When there is a large bid-ask spread, very few transactions will occur and volume levels would be low, implying poor liquidity.
In the case of a small bid-ask spread, the transaction is likely to occur sooner and the liquidity of the stock would be high.
Daily trade volume is the number of shares being traded each day.
If you want to find out how many buyers and sellers are involved in a stock, divide the total trading volume by two. For every trade that’s executed there has to be one buyer for every seller.
The higher the number of people involved, the higher the liquidity.
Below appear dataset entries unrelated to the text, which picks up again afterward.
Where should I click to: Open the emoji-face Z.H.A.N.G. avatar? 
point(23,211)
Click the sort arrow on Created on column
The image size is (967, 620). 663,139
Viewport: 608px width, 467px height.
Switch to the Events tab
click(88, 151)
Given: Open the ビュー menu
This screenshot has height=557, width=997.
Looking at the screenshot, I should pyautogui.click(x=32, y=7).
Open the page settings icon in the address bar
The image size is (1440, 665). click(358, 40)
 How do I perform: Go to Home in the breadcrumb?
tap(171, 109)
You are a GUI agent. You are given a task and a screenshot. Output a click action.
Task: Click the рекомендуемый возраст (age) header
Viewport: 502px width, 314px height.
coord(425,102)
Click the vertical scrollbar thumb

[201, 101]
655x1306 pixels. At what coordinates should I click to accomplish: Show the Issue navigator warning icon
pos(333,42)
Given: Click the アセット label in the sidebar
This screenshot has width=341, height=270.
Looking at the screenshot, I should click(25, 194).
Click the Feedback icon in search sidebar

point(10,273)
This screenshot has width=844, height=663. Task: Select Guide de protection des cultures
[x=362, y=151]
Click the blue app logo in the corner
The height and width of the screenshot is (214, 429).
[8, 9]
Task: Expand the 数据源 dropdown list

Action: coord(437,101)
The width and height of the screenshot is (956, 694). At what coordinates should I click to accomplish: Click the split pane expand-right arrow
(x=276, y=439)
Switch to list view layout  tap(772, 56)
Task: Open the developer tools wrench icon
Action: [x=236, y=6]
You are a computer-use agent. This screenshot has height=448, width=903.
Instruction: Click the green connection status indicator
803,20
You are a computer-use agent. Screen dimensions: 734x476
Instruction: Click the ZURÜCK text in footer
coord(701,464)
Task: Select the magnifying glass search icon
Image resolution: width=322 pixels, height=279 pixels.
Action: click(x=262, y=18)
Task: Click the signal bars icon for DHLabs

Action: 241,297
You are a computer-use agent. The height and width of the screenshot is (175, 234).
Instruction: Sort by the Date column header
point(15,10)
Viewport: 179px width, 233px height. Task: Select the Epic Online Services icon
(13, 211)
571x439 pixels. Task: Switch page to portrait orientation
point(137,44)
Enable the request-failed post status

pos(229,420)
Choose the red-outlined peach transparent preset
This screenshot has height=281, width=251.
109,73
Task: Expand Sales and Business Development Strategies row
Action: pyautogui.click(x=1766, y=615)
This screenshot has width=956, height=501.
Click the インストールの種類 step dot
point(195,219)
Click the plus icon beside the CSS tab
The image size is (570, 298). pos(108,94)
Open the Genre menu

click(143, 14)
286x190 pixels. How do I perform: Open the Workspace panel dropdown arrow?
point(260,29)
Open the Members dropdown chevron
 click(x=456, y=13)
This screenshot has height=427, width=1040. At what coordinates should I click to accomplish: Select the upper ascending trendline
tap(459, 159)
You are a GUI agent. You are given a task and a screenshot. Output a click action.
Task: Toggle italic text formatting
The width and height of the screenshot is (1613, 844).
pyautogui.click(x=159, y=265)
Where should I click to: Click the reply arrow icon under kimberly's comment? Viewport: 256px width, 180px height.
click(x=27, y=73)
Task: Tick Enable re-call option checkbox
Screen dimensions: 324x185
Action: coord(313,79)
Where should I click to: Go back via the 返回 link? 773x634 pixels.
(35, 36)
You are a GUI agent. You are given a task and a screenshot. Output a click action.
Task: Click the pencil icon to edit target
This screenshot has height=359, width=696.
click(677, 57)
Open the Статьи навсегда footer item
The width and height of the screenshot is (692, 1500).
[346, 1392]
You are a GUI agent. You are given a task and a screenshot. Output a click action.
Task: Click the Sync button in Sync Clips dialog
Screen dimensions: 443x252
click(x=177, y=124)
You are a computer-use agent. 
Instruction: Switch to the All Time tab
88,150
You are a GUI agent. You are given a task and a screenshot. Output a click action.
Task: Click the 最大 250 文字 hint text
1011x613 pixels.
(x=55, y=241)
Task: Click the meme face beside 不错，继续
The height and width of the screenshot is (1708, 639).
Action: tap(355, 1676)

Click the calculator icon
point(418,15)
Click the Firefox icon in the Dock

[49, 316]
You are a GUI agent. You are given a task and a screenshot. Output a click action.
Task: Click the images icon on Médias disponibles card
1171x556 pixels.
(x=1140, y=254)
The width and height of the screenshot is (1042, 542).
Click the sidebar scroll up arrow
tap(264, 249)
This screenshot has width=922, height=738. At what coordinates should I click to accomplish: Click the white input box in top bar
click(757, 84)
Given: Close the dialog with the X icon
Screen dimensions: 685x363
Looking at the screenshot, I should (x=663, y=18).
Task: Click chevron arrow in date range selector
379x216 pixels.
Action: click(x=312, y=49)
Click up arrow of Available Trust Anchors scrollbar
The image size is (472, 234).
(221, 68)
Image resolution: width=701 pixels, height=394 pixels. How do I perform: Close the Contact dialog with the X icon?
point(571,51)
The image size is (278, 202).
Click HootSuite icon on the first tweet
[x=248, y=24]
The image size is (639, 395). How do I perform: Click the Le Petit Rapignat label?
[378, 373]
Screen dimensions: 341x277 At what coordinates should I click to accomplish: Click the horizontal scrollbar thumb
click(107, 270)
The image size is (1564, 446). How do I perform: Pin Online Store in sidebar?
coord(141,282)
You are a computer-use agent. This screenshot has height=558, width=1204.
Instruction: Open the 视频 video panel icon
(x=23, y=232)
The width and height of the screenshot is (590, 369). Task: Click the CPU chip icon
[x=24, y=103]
Daily averages are shown for the previous 10 days and three months.
Look at volume in terms of your position relative to the company’s volume.
If you get into a stock for more than 10% of its daily trade volume, it gets much harder to get out of the position quickly.
This is the number of publicly owned shares that are available for trading. This has to be seen in conjunction with daily trading volume. High float and low trading volume mean the stock is illiquid.
- Get involved in stocks that trade a minimum of 100,000 shares a day. Any less than that will leave you worried about its liquidity, even if they have great stories.
- Trade stocks that can maintain 1 million or more shares in trading volume over multiple days.
- Use the filters in your trading software to locate stocks that have been up multiple days with building or maintained high volume.
- The key to penny stocking, for sure, is being able to quickly move in and out of a position, so you should only ever trade stocks that are extremely liquid relative to the capital you trade with.
- Don’t take too large of a position in a stock. Otherwise, it’s going to be hard to find other buyers to get you out of your shares when you need to. Take smaller positions to limit the risk.
- The initial hour of trading at market opening and the last hour’s trading before market close are considered to be the most liquid. If you are able to identify stocks with strong momentum, it is better to buy the stock at the market close and hold the position overnight. The next day, you close your position right at the market open, when the liquidity is at a high point.